O grave neste caso é a companhia constante da morte a regar nosso jardim. Se guardamos uma flor sem vida no livro, outras brotam, e brotam outras, outras, outras. Mortes constantes e intermináveis germinam nos noticiários e, pior, em nossas relações. Fica difícil encarar a nova vida quando contaminada por tantas perdas a gerar novos e novos e novos lutos. É como se a tarja preta estivesse tatuada sobre a pele, e não disposta na manga da camisa.

Ao mesmo tempo em que me sinto fortalecido, recuso-me em ser conformado. Já me bastam as mortes tantas, passadas, presentes e – o horror! – futuras. Minha vida o corona não levará! Primeiro, porque quero estar vivo. Depois, em ter minha vida de volta ao sobreviver. Ao menos a parte mais importante: os encontros, os abraços, os beijos, o calor da presença, o olho no olho, o brinde, o riso compartilhado, a lágrima consolada, os olhares de cumplicidade, os silêncios parceiros… Vida pulsando em conjunto.
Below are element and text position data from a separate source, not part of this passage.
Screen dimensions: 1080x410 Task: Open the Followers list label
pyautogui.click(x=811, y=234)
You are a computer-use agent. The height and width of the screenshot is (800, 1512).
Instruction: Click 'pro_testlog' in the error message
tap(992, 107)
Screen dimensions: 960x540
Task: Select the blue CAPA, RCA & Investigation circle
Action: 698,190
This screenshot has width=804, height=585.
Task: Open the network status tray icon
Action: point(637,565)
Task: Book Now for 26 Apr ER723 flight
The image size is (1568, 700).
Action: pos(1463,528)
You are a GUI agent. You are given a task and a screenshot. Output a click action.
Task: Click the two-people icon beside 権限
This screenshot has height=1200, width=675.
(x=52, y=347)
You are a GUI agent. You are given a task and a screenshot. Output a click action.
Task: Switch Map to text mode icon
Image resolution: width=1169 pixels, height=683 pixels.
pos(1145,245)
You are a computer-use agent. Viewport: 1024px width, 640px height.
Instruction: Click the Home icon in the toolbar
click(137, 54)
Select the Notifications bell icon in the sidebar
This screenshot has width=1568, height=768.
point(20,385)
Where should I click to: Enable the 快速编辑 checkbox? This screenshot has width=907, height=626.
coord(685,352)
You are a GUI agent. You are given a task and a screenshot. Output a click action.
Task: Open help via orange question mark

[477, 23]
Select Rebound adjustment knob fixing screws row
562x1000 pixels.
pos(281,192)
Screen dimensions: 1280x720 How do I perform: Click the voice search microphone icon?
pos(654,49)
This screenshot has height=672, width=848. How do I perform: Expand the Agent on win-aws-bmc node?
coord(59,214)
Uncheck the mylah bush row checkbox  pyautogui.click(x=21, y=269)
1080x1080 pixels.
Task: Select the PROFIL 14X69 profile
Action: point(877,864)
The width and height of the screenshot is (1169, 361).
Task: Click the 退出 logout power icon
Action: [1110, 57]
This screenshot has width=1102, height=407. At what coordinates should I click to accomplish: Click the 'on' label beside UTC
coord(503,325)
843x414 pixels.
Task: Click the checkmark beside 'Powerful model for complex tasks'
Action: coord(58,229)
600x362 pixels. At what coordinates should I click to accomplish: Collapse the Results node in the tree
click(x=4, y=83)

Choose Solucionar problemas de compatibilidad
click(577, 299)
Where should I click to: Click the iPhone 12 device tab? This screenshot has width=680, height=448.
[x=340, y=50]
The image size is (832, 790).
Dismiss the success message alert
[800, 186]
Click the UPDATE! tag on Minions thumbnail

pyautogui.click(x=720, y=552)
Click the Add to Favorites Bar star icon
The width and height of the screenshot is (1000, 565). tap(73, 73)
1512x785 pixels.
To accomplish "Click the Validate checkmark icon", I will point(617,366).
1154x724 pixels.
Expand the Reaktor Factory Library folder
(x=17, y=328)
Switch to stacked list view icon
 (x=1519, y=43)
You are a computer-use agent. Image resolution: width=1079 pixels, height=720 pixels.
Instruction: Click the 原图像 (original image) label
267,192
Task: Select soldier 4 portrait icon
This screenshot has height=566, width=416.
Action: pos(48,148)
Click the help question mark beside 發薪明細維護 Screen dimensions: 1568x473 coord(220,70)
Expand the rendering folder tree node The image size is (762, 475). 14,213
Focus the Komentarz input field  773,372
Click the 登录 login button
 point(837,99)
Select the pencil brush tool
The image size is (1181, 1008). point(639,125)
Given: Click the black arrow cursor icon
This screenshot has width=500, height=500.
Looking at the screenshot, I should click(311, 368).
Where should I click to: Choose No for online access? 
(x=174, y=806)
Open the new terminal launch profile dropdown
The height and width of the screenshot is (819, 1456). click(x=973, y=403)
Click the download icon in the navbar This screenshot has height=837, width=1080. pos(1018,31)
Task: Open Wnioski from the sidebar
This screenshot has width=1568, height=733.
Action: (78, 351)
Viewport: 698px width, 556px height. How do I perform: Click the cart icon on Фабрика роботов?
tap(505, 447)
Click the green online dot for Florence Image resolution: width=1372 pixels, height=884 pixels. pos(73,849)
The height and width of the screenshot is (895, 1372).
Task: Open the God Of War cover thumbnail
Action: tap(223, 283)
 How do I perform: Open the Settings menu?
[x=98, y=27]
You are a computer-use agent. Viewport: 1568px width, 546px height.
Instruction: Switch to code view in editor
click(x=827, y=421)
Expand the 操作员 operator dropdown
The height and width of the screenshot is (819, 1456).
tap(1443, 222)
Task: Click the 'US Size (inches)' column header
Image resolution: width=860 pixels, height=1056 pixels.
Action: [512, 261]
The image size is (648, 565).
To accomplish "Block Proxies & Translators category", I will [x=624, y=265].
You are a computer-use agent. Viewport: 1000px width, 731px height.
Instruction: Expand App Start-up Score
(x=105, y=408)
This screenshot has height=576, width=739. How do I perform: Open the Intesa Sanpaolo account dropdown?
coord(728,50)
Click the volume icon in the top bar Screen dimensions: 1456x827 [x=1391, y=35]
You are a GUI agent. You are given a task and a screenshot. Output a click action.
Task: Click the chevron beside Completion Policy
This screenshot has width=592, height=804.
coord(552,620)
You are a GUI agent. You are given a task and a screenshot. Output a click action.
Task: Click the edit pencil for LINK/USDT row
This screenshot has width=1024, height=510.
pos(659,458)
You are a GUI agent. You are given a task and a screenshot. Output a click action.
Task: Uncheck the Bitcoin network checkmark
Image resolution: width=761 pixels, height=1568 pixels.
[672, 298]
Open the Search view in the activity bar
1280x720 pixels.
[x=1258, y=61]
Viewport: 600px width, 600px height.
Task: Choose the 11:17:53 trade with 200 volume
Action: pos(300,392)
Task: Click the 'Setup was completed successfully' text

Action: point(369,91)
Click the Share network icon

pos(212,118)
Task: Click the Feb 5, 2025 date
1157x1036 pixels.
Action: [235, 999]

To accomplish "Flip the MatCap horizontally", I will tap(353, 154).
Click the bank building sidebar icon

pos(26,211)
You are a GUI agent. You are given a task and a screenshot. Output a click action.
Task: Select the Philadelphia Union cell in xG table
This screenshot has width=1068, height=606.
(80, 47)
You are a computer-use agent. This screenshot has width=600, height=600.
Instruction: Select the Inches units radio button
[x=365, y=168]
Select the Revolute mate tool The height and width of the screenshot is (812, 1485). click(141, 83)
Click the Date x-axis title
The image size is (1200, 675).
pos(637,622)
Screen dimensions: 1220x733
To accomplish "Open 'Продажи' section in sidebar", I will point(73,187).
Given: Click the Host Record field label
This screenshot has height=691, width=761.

Então, em breve, colher a definitiva flor do isolamento social e depositá-la com carinho e respeito em um livro para, do circunstancial, guardar lembranças. Sim, também foi o isolamento nossa vida. Vida resistente e solidária. Vida possível. Vida sem a morte como rega, regra, régua. Por este ideal que, todos os dias, sempre e sem recuar, luto.